Pardon My French

At a Maine island summer camp, one urban exile learns a valuable lesson (if not any French).

Les Chalets Français, Maine Summer Camp
Illustration by Christine Mitchell Adams
By Charlotte Albright

From our February 2016 issue.

I blame Gigi — you know, the 1958 Lerner and Loewe musical where a petulant teenager transforms into an elegant Parisian Cinderella. Gigi has a lovely French accent. The actress who played her, French-born Leslie Caron, came by it naturally. I, on the other hand, was born in Altoona, Pennsylvania, where nothing was French except the dressing we put on our iceberg lettuce.

But my mother, who loved Gigi, had an adventuresome streak. When I was about 11, she and my father took my older sister on a Caribbean cruise. And what to do with me for six summer weeks? The answer must have jumped right off the ad in the back of Harper’s Magazine.

“Les Chalets Français,” it surely read. “Learn a beautiful language on the craggy coast of Maine. Sailing. Riding. Hiking. Archery.”

Tout en français!” my mother said, putting on a few airs.

Toot on what? I wondered.

The owner, I seem to recall, was a French professor from Princeton. My mother must have figured I’d become fluent while mounting a horse, sailing a skiff, and taking aim with a bow.

“But I can’t speak French at all,” I pointed out.

“You will,” she promised. “You look just like Gigi!”

But Gigi didn’t have to prepare for her transformation with 20 Saturdays of French lessons at the home of Mme Lenson. Sometimes, while I was singing about some bridge or another in Avignon, Mme Lenson popped a peppermint in my mouth, let me suck on it for a moment, and then abruptly grabbed me by the throat. This was intended to produce an authentic, guttural, French “r.”

But convincing pronunciation alone didn’t put me on par with my fellow campers. Most came from Princeton, where foreign language instruction evidently begins in nursery school. On the 12-hour bus ride from Philadelphia to Deer Isle, all of the girls comment-alley-vooed and gem-ma-pelled, while I played bridge with the counselors in the front row, the only place where I could speak English for a valid reason.

My roommates whispered things in French that would have been equally foreign to me in English, things about kissing les garçons.

In my drafty log cabin with no bathroom facilities and a carved lobster out front, I quickly picked up a few French words — but maybe not the best words.
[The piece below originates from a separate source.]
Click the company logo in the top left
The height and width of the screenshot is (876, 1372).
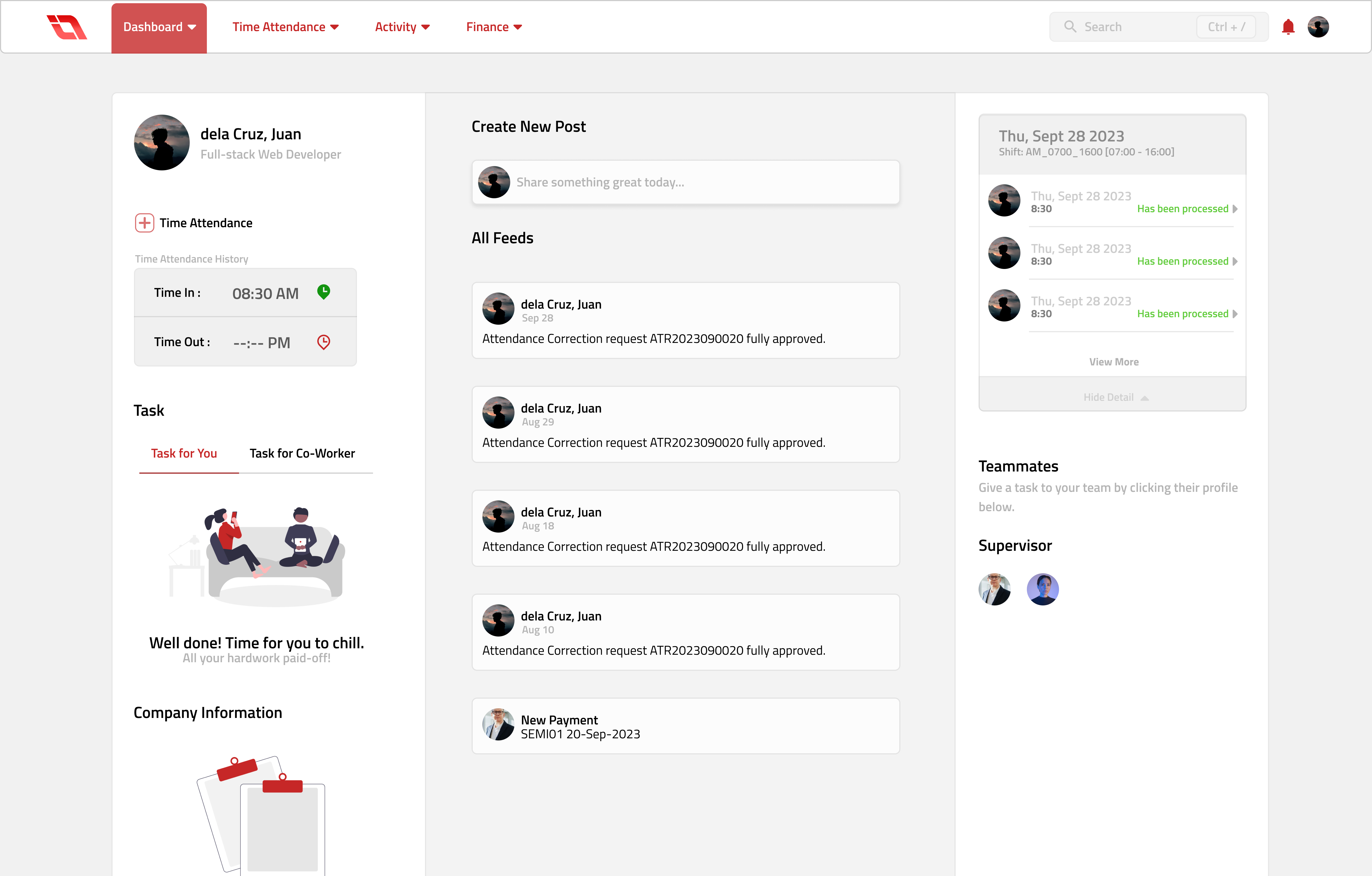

I’d enrolled late, so I got the last bunk in a cabin full of surprisingly worldly 13-year-old urbanites. After lights out, they whispered things in French that would have been equally foreign to me in English, things about kissing and fondling les garçons. I listened in disbelief, shivering in the baby doll pajamas my mother had packed in my trunk.

After two challenging weeks, I was still basically monolingual. Since the counselors spoke French, this made learning to ride a cheval difficult. Sailing was tricky too, as I didn’t know the French for phrases like, “Hey, look out for that boom!”

One day, the counselors of Les Chalets Français announced a contest that, against all odds, I became determined to win. All I had to do was to refrain from speaking English for three days. Of course, a friend had to interpret the contest announcement at dinner.

Pas d’anglais,” she explained, exasperated. “No English.”

In order to win, I realized, I didn’t technically have to speak French. It was kind of like being the “dummy” in bridge, which my parents had taught me so that they and my sister had a foursome. “Just lay down your cards and be quiet,” my sister usually advised.

So I spent three days sailing in silence, horseback riding in silence, even selecting from the dinner line in silence, simply pointing politely at the platter of mystery meat. Other campers baited me with questions in French, but I remained mute.

Sure, it was frustrating — like visiting a foreign country without having taken the Berlitz course. But for an ordinarily gabby kid, it was also liberating. When we don’t talk, I realized, we become more observant. I started noticing the smell of pine needles and salt water. I watched as the sun set behind the pine-topped coastline. I studied the subtle striation of rocks, the freckled faces of new friends, the huge brown eyes of a horse, and the flickering of campfire flames. In short, I soaked up everything that lured boy-crazy pre-teens to an all-girl summer camp, year after year, in the 1950s and ’60s.

My prize for not speaking English that week: a gilded pencil sharpener in the shape of the Eiffel Tower. It came in handy when I finally took a real French course and did très bien.

I never returned to French camp, though. My father got sick the following summer, and I didn’t want to leave home. But at Les Chalets Français, I learned something I still have trouble remembering today: that a person can be mostly quiet and mostly happy, all at the same time.

Illustration by Christine Mitchell Adams.